Üçüncü fıkrada, tahkim sözleşmesi kapsamına giren konularda, verilmiş olan geçerli bir hakem kararının korunması amaçlanmıştır.
Tahkim kurumunu teşvik amacı ile getirilen önemli yeniliklerden birisi de hakem kararlarının verildiği anda icra edilebilir hâle getirilmiş olmasıdır. Bu şekilde tahkimin, süratli bir şekilde gerçekleştirilmesi imkânı yaratılmış olmaktadır.

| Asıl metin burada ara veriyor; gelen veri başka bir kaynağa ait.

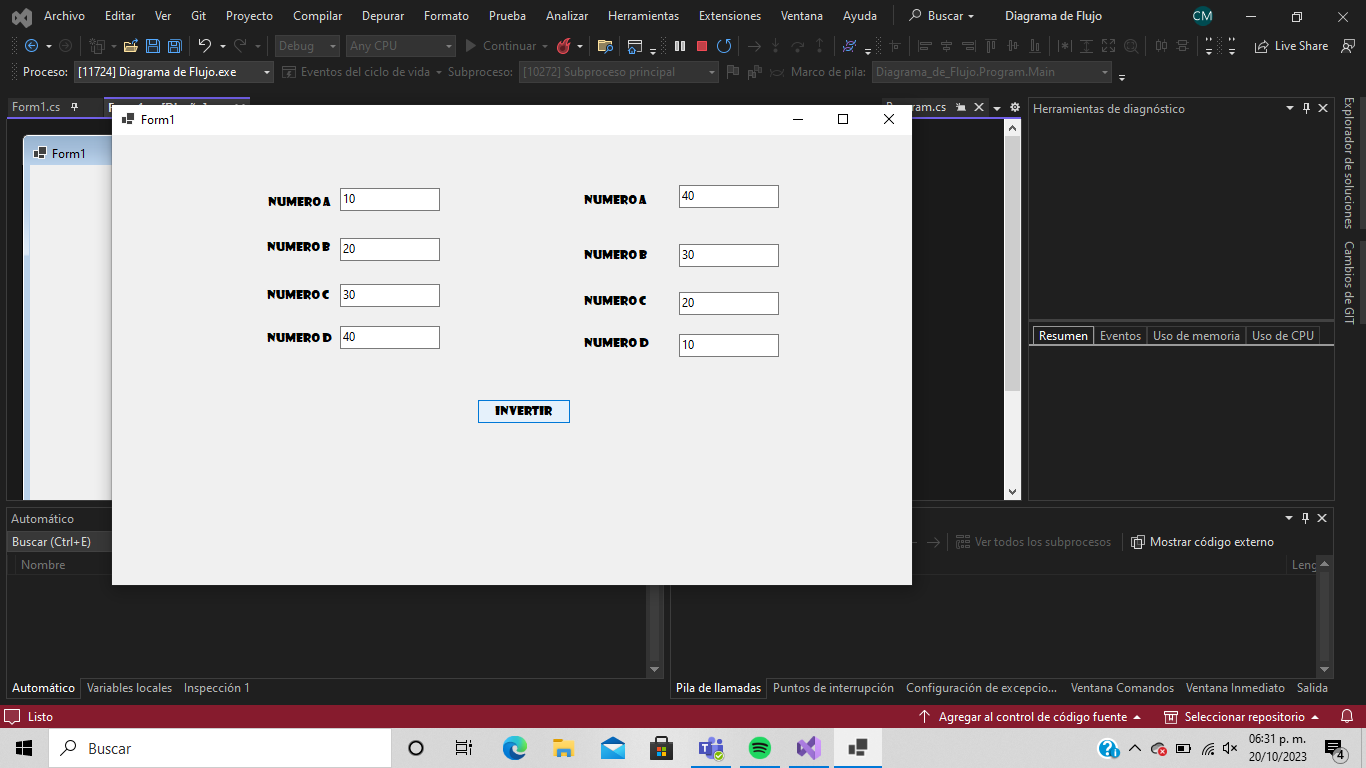Open the notifications bell icon
Screen dimensions: 1366x768
coord(1345,717)
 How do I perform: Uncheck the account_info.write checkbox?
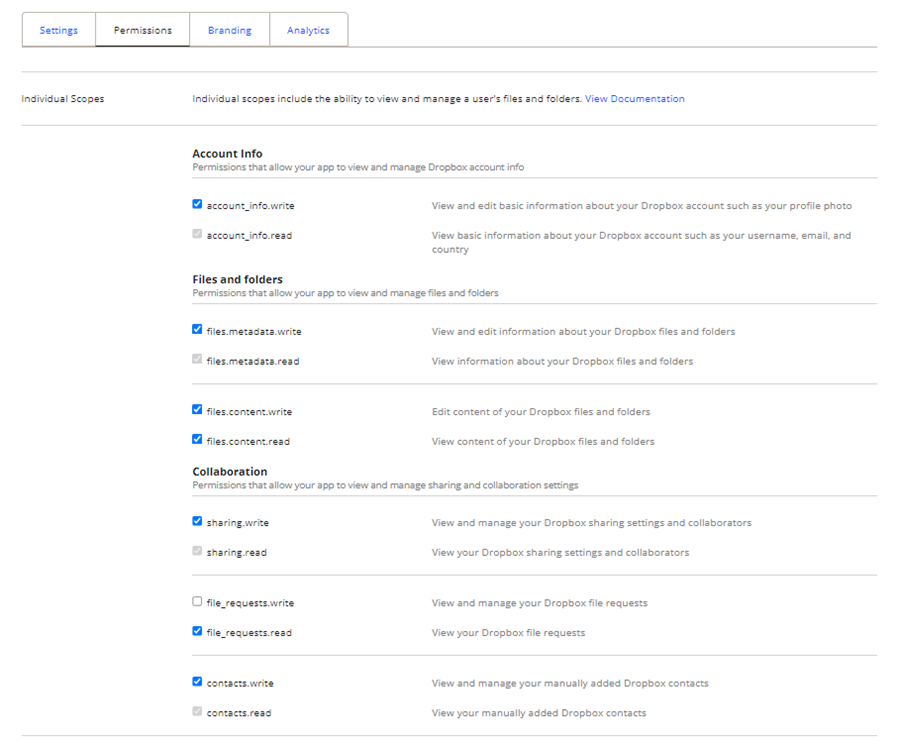coord(197,205)
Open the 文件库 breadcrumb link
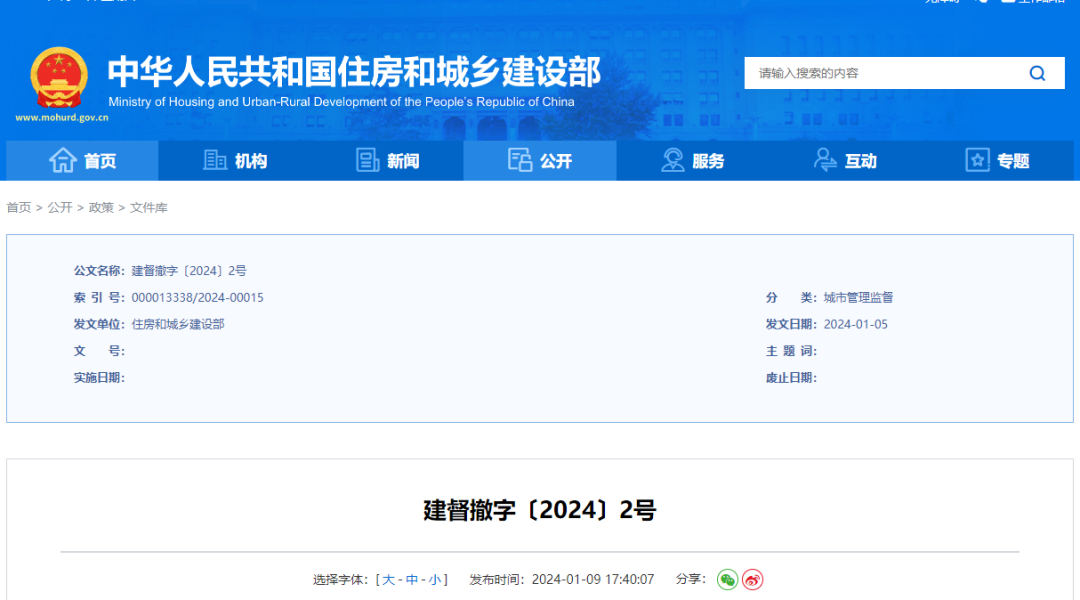This screenshot has height=600, width=1080. pos(150,208)
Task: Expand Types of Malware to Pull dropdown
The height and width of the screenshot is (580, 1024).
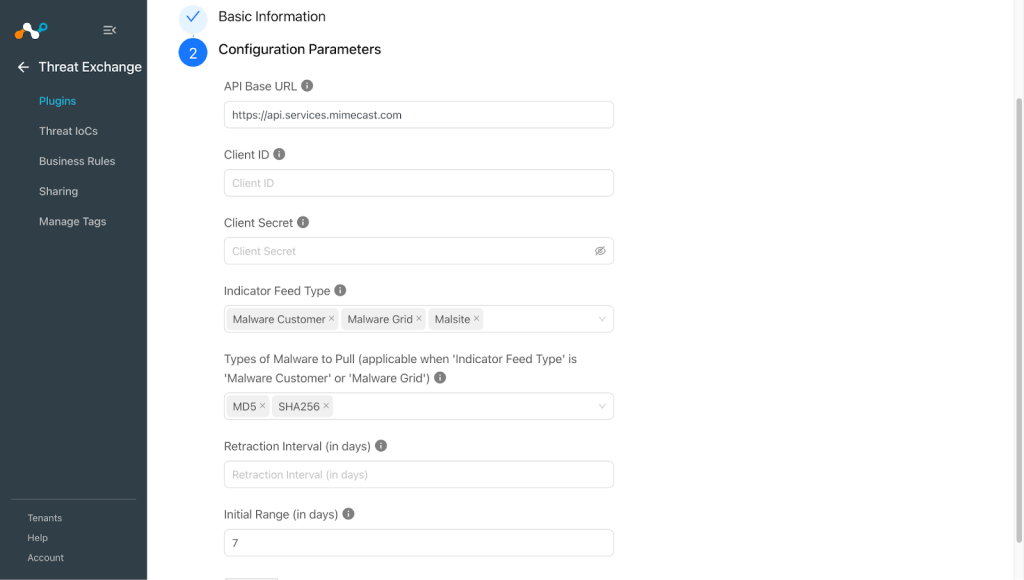Action: point(602,406)
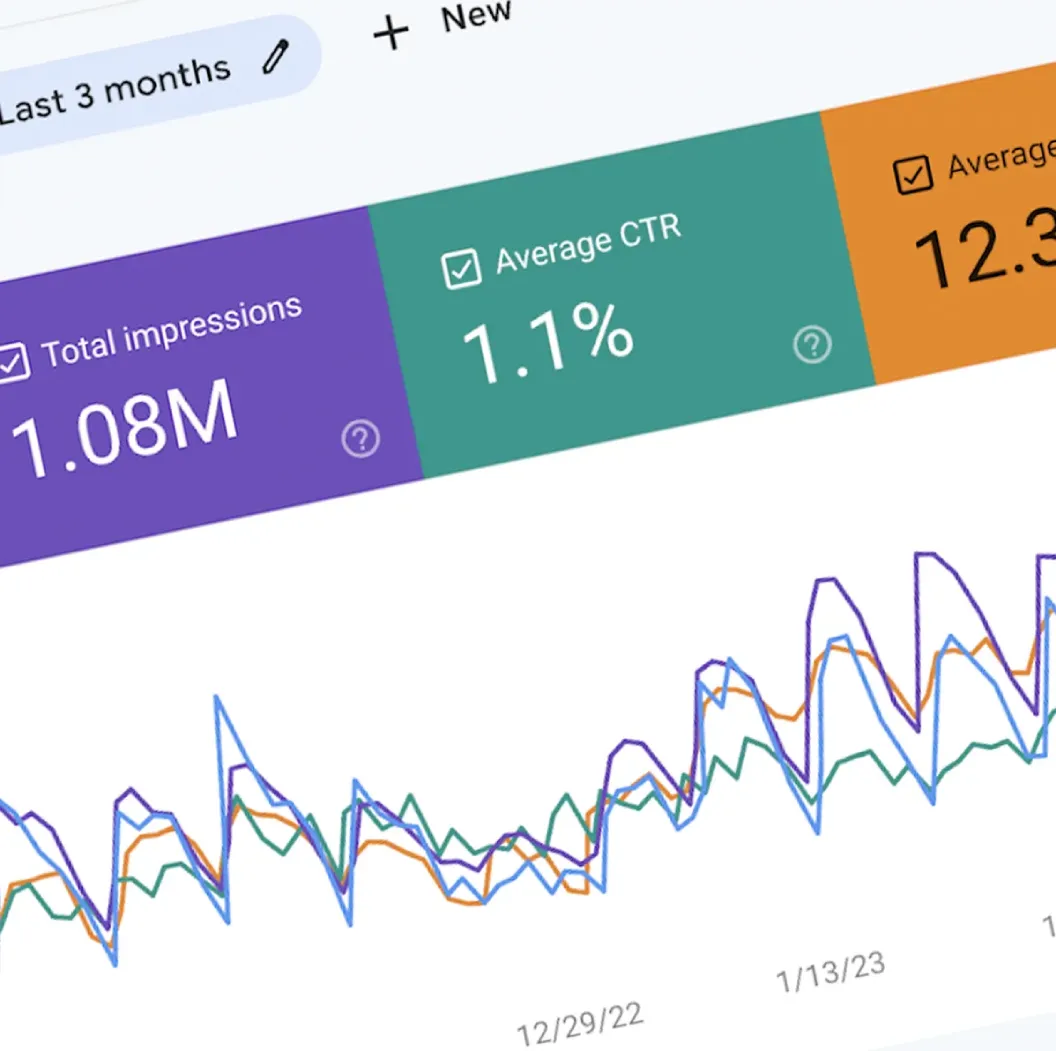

Yetkili mahkemenin, itiraz eden tarafın iptale ilişkin iddiasını ciddi görürse, talep üzerine, hükmolunan para veya eşyanın değerini karşılayacak bir teminat gösterilmek şartı ile kararın icrasını durdurabileceği dördüncü fıkrada düzenlenmiştir.
Beşinci fıkrada, iptal başvurusunun süratle karara bağlanması amaçlanmıştır.
Altıncı fıkrada, temyiz incelemesinin iptal sebepleri ile sınırlı olması prensibi kesin bir şekilde belirtilerek, Yargıtaydaki incelemenin, iptal sebeplerini genişletici bir şekilde yapılmasının önüne geçilmek istenilmiştir. Tahkim kurumuna sürat kazandırmak ve bu suretle kurumun teşviki için, temyiz aşamasında kararın icrasının durdurulmasının önüne geçilmiştir. Hakem kararına ilişkin olarak yetkili ilk derece mahkemesi de bir iptal sebebi görmemiş ise artık temyiz aşamasında karar icra edilmelidir.
Yedinci fıkraya göre, bir iptal sebebinin varlığını taraflar kabul ediyor ise veya bu fıkrada belirtilen sebeplere dayanılarak iptal kararı verilmiş ise tarafların uyuşmazlıklarını tahkim yolu ile çözme iradesi üstün tutulmuş ve ilgili uyuşmazlık veya uyuşmazlıklarının yeniden tahkim yolu ile çözülmesi gereği kabul edilmiştir.